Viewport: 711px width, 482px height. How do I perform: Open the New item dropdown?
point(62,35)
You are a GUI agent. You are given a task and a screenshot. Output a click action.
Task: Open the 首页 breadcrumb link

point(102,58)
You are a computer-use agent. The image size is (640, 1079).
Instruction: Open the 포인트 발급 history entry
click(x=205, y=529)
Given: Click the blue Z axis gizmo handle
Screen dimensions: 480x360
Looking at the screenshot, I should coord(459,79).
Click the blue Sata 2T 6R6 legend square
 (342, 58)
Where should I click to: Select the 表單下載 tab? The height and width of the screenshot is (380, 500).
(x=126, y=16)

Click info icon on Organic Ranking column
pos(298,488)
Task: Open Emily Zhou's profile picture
────────────────────────────────────────
-- Problem details --
Can you reproduce the listing above with "blue" swapped for "red" wherever it occurs, leaving everything else unchanged?

-- Complete output --
Viewport: 711px width, 482px height. How do I perform: Open the New item dropdown?
point(62,35)
You are a GUI agent. You are given a task and a screenshot. Output a click action.
Task: Open the 首页 breadcrumb link

point(102,58)
You are a computer-use agent. The image size is (640, 1079).
Instruction: Open the 포인트 발급 history entry
click(x=205, y=529)
Given: Click the red Z axis gizmo handle
Screen dimensions: 480x360
Looking at the screenshot, I should coord(459,79).
Click the red Sata 2T 6R6 legend square
 (342, 58)
Where should I click to: Select the 表單下載 tab? The height and width of the screenshot is (380, 500).
(x=126, y=16)

Click info icon on Organic Ranking column
pos(298,488)
Task: Open Emily Zhou's profile picture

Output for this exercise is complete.